Si les technologies numériques ont considérablement transformé notre quotidien depuis 30 ans, il peut être intéressant de se demander quelle est la place de l’Intelligence Artificielle dans le domaine artistique. C’est ce qu’a mis en lumière l’exposition « La Belle Vie Numérique » à la Fondation EDF à Paris. Un exposition dense, pleine d’humour, qui, tout du long, suscite réflexions et interrogations.
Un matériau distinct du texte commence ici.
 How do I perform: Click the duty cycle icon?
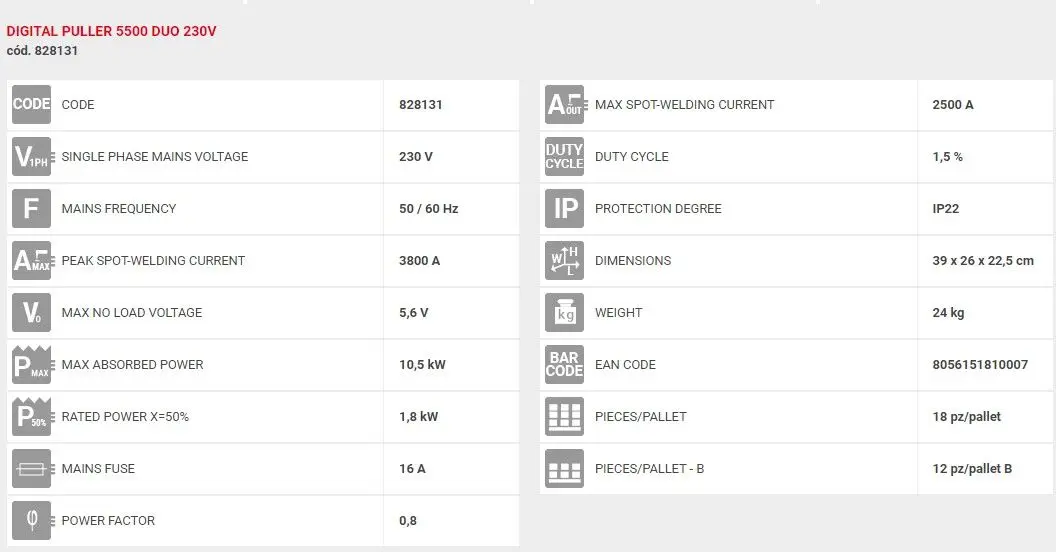click(564, 157)
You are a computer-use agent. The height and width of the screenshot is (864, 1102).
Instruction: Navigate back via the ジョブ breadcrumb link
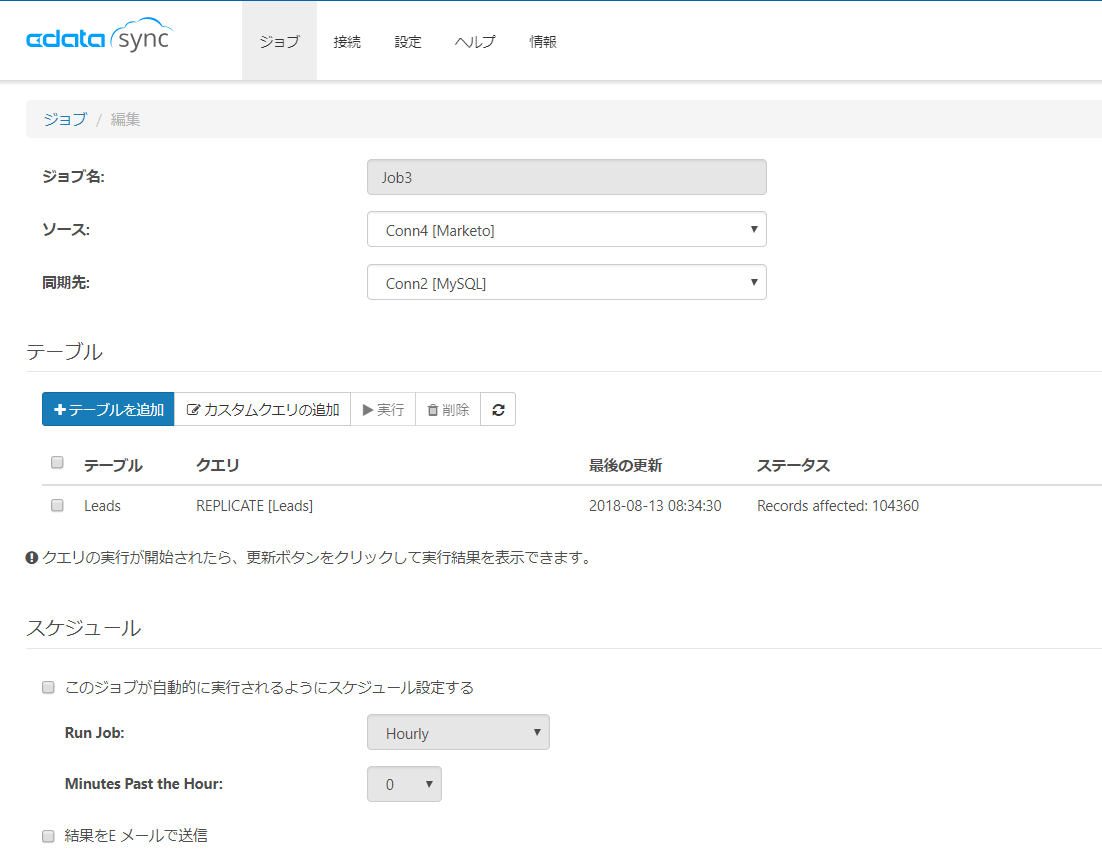64,119
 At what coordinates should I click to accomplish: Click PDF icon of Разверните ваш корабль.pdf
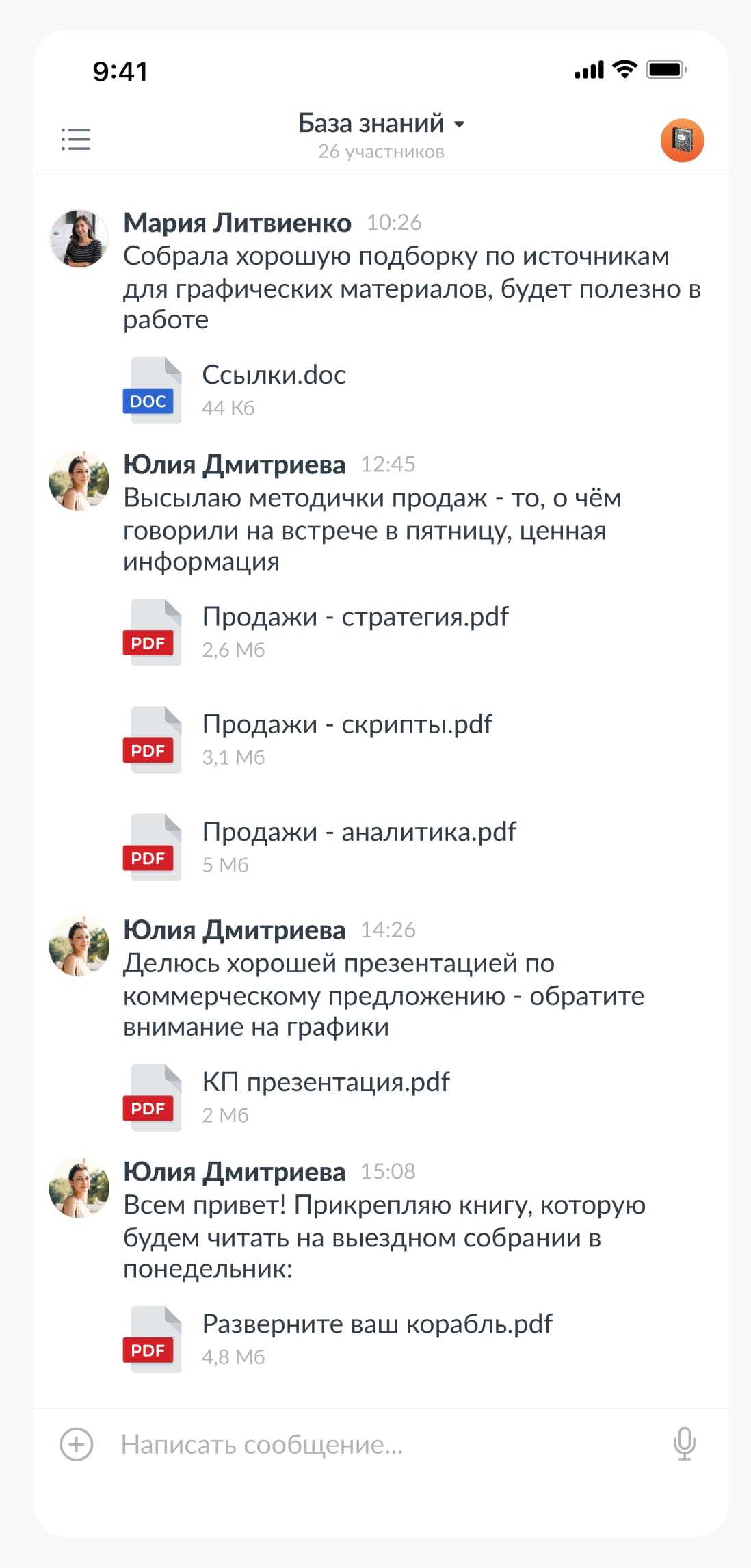tap(153, 1340)
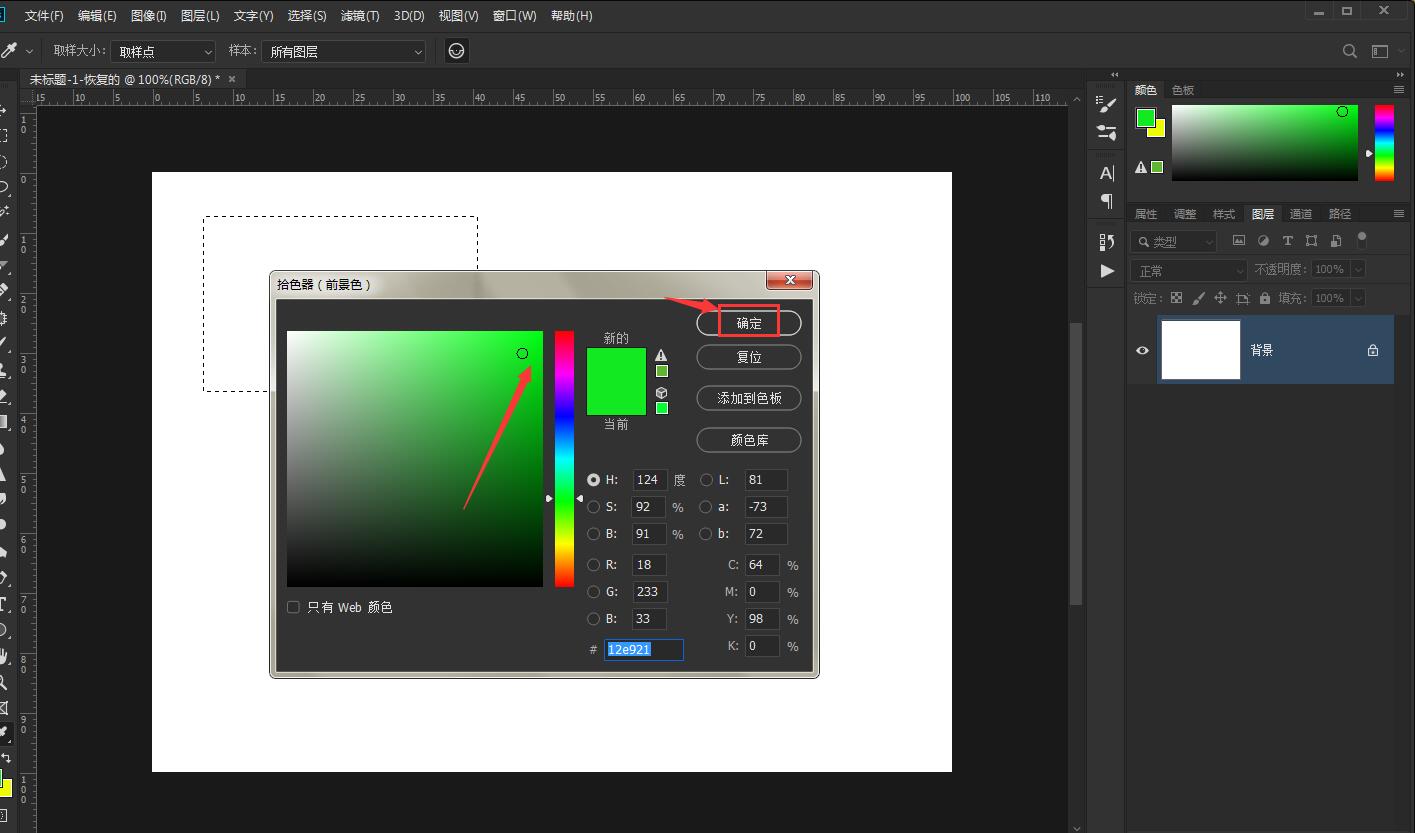The image size is (1415, 833).
Task: Select the S saturation radio button
Action: coord(594,507)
Ici, un zoom sur deux œuvres qui ont particulièrement attiré notre attention :
« Sparkling Matter » ou les rêves décoratifs : cette série d’œuvres, alliant le son, la technologie et les neurosciences a été réalisée lors de performances expérimentales sur le sommeil. Ainsi, à l’aide d’électrodes placées sur les participants endormis, les impulsions cérébrales ont été enregistrées et converties en compositions sonores par l’artiste musicien Matteo Nasini, reflétant l’univers de l’inconscient. Ces sources sonores ont aussi été matérialisées sous la forme de délicates sculptures en céramique grâce à un procédé d’impression 3D. Ainsi, les technologies numériques nous permettent de matérialiser et de s’immerger dans l’univers du sommeil. En contemplant ces « rêves décoratifs », le visiteur pourrait se demander s’il ne devrait pas craindre que dans le futur, ses rêves soient percés à jour…
« The next Rembrandt » ou la création d’un portrait post-mortem : l’entreprise Microsoft a soumis à son logiciel d’IA plus de 300 portraits de Rembrandt, afin de déterminer les caractéristiques techniques de la peinture du maître et d’en dresser un portrait-robot.
Le logiciel a ensuite modélisé la manière avec laquelle Rembrandt traduisait les traits et les proportions du visage. Pour un rendu encore plus réaliste, un algorithme a établi une cartographie des épaisseurs de la peinture et des couleurs sur la surface du tableau. Enfin, une super-imprimante 3D a exécuté la toile, générée à partir d’une combinaison de 148 millions de pixels et de 168 263 fragments des différentes œuvres de Rembrandt.
Le résultat, époustouflant, est sans nul doute une prouesse technologique.
On peut se demander si la frontière entre l’homme et la machine subsiste encore et si l’IA pourrait être considérée comme un «créateur» ou si elle est seulement un outil.
Alexis Aulagnier et Alexandie Lourie nous éclairent : « l'lA ne se comporte jamais autrement que comme un algorithme. C'est un outil aujourd'hui incapable de s'affranchir. Cela sépare l'lA de la création strictement humaine pour trois raisons : elle ne peut pas ressentir ; elle n'est pas dotée d’élan créatif, ni de subjectivité ; elle n'a pas la faculté d'effectuer le pas de côté essentiel à la création. »*
Si pour l’heure, la réponse semble évidente, elle laisse néanmoins place à une autre interrogation : « L’intelligence artificielle parviendra-t-elIe un jour à s'affranchir de l'homme en gagnant ce qui est sa qualité propre : l'esprit ? »*
* extraits du texte de Alexis Aulagnier, doctorant en sociologie à Sciences Po et Alexandie Lourie, Directeur Général de Groupe SOS Culture.